Though Hillary and Bill Clinton profess to be the fighting champions of women’s equality and gay rights, they have banked millions in speaking feels and tens of millions in contributions to the Clinton Foundation from Islamic regimes under whose rule women are treated as chattel and homosexuals are flogged, beheaded and stoned to death.

Why do major media let them get away with such hypocrisy?

Because, ideologically, politically, socially, morally and culturally, the major media are with them.

While making the case for the indictment of Hillary Clinton, Trump also outlined an agenda with appeal not only to nationalists, populists and conservatives but working-class and minority Democrats.

If Trump is elected, an economic system “rigged” to enable big corporations to leave and take factories and jobs abroad, and bring their goods back free of charge to kill companies that stay in America, will end.

“Globalism” will be replaced by “Americanism.”

Trade and tax policies will be rewritten to provide incentives for companies to bring jobs and factories here. Was this not also Bernie Sanders’ message? He stood against NAFTA in the 1990s when the Clintons colluded with Bush Republicans to impose it.

In his peroration, Trump spoke of what we Americans had done, how we had lost our way, but how we could, together, make her great again.
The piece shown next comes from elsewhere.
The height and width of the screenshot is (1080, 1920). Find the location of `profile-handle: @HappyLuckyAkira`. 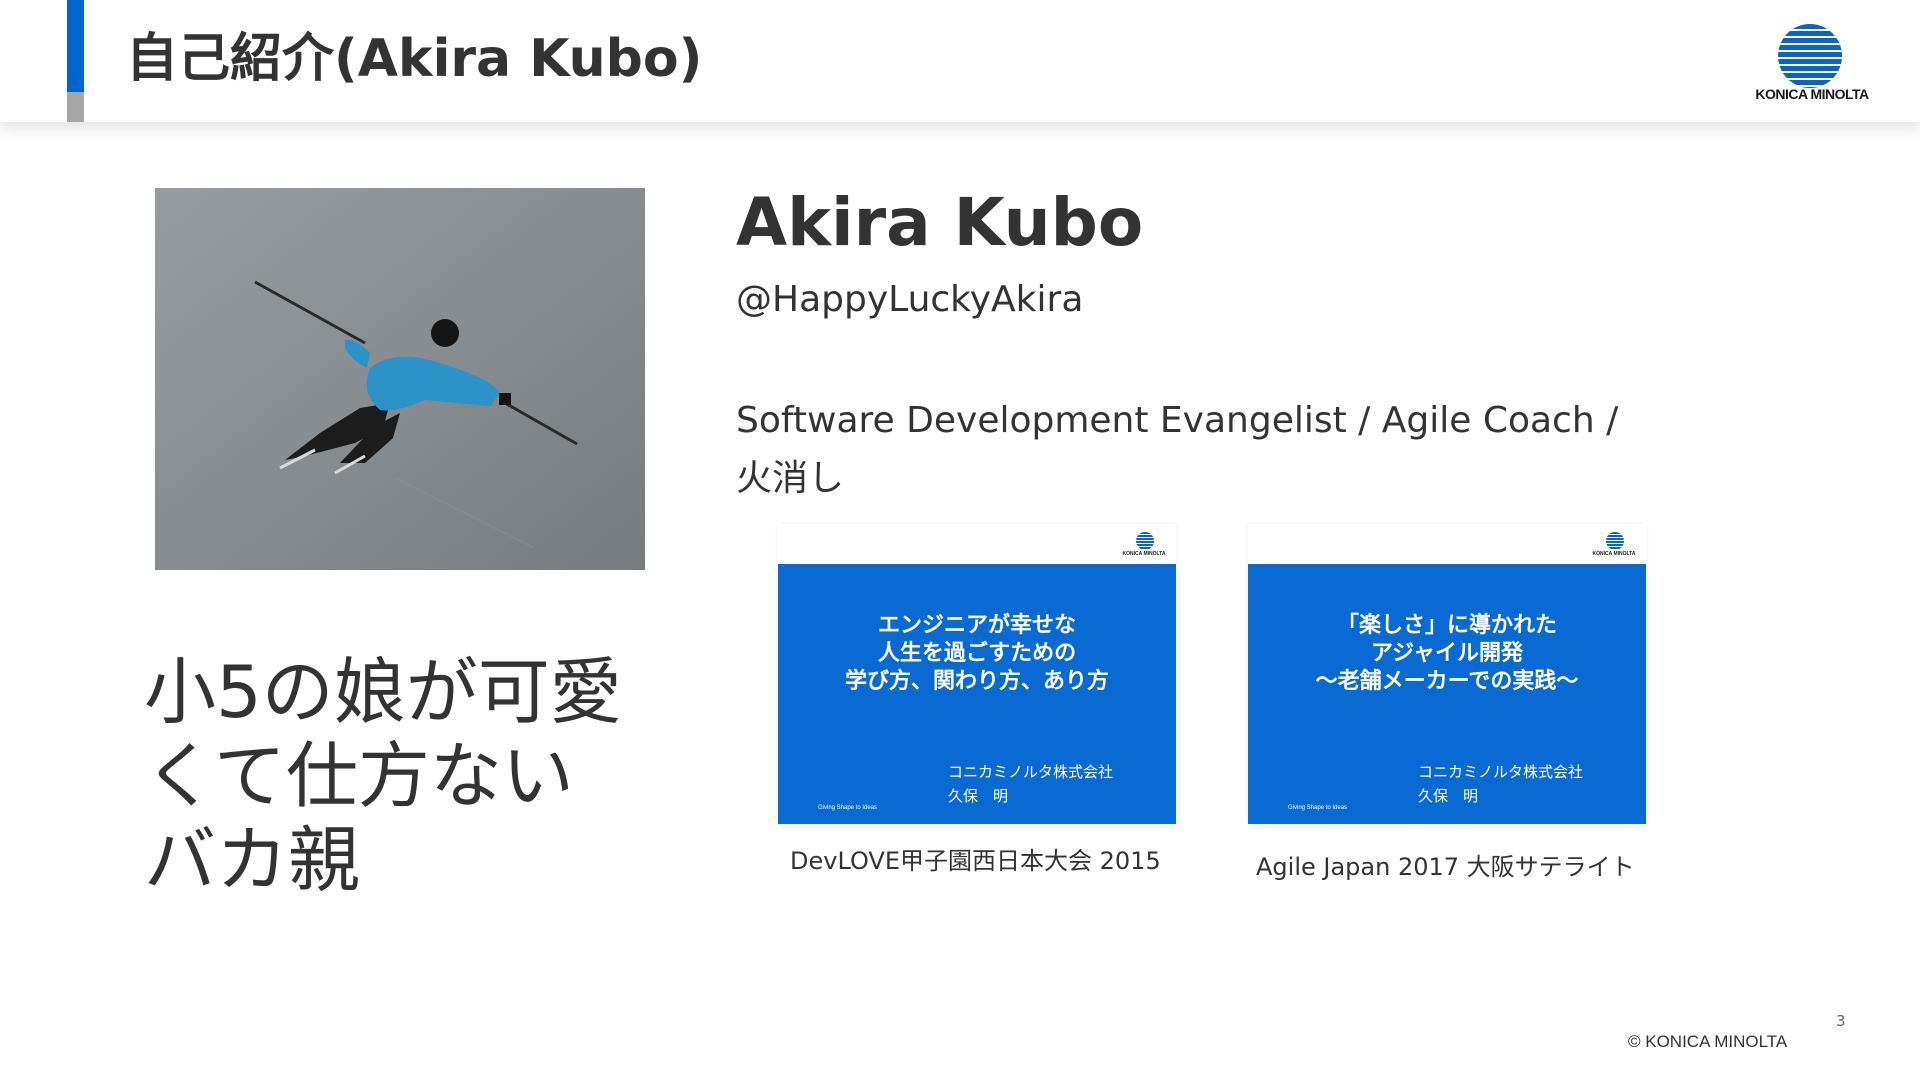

His finale was surprisingly aspirational, hopeful, inclusive.

In the political year just ended, several unmistakable messages have been delivered.

First, the record turnout for Trump and remarkable turnout for Ted Cruz represented a repudiation of Beltway Republicanism.

Second, the amazing success of 74-year-old Socialist Bernie Sanders in keeping Clinton embattled until California, showed that the Democratic young have had enough of Clintonism.

A majority of the nation said loud and clear: We want change.

Hillary Clinton’s vulnerability is that Americans distrust her; no one believes she represents change; and she has no agenda and no vision.

Her campaign for president is all about her.

As Trump noted, even her slogan is, “I’m with her.”

Rough and raw as it was in parts, Donald Trump’s speech on Wednesday contains the elements of a campaign that can win.